During this period, Jimmie begins a relationship with a white woman named Gilda, who is a kitchen maid. She becomes pregnant, and Jimmie takes on work with the Newby family so they can find housing together and make a life for the baby. They get married, but once the baby is born, Jimmie quickly realizes that it doesn't belong to him. Jimmie's rage is building; he feels trapped in his marriage and in his new life.
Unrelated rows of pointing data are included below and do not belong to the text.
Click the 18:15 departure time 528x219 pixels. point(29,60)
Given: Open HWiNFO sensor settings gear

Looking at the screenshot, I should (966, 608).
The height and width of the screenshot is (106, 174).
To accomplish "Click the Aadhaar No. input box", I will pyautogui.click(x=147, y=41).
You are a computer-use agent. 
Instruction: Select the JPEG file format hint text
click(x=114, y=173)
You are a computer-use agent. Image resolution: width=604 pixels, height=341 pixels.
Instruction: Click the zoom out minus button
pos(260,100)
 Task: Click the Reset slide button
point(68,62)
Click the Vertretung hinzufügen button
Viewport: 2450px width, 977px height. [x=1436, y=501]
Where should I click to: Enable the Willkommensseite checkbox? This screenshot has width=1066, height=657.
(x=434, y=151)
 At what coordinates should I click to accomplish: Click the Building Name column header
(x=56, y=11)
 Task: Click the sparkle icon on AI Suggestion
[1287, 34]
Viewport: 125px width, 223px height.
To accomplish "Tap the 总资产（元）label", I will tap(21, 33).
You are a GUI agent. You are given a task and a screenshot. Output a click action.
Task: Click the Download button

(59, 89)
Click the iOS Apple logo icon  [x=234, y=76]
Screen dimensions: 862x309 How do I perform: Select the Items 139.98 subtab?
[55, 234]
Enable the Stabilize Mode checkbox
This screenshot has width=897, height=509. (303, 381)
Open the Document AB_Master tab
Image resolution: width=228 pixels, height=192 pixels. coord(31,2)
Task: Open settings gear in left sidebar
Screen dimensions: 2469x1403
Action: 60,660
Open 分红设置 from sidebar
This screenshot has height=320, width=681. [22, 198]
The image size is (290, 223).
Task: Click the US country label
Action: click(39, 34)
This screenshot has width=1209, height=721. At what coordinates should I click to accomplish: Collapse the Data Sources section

Soon after the baby is born, some of Jimmie's relatives, including his half-brother Mort, bring him his initiation tooth from the tribe, hoping that its spiritual power will protect him from his damaging white marriage. Jimmie asks for a pay advance to buy food for his relatives, but his new employer, Mr. Newby, is appalled by the presence of these indigenous men and refuses, hoping to drive them away from his home. Furious, Jimmie seeks revenge on the family, and in a fit of passion, kills Mr. Newby, his wife and daughters, and a schoolteacher named Mrs. Graf. Realizing the severity of his actions, Jimmie and his family are forced to leave town. Eventually, Jimmie and Mort leave the other relatives, Gilda, and the baby behind.

Still furious and unable to control himself, Jimmie and Mort move on to the Healy family, whom Jimmie worked for previously and who cheated him out of his paycheck. The Healy family is killed, and Jimmie and Mort continue fleeing their pursuers, including the deceased Mrs. Graf's fiancé, Dowie Stead. The two men take a hostage, a teacher named McCreadie. McCreadie convinces Jimmie that the violent actions the two are committing are ruining Mort's pure native spirit, and that he should continue without them. Jimmie leaves, giving Mort the opportunity to redeem himself before he is killed after carrying McCreadie to an abandoned barn and setting him free.



Jimmie continues to run and is shot trying to cross a river. He holes up in a convent, only coming out of an empty guest bedroom when the nuns leave the building to pray. In this quiet setting, he is captured; the novel ends as he watches one of the family members he left behind, Tabidgi, hanged, aware that he will be the next to lose his life.

Keneally's novel, based on centuries of violence and bias against indigenous Australians, is built on the premise that Jimmie Blacksmith's rage and violence are not facets of his character because of his race, as was presumed in 1900 and in the decades following, but the result of unfair treatment in a violent and oppressive system. Jimmie's crimes, not committed until nearly halfway through the book, are obviously the result of his failed attempts to assimilate into a white system that refused to accept him despite his willingness to play by white rules. Many of Keneally's novels reimagine nuanced historical situations in this way, including his novel Schindler's Ark, which was adapted into the award-winning and highly acclaimed film Schindler's List.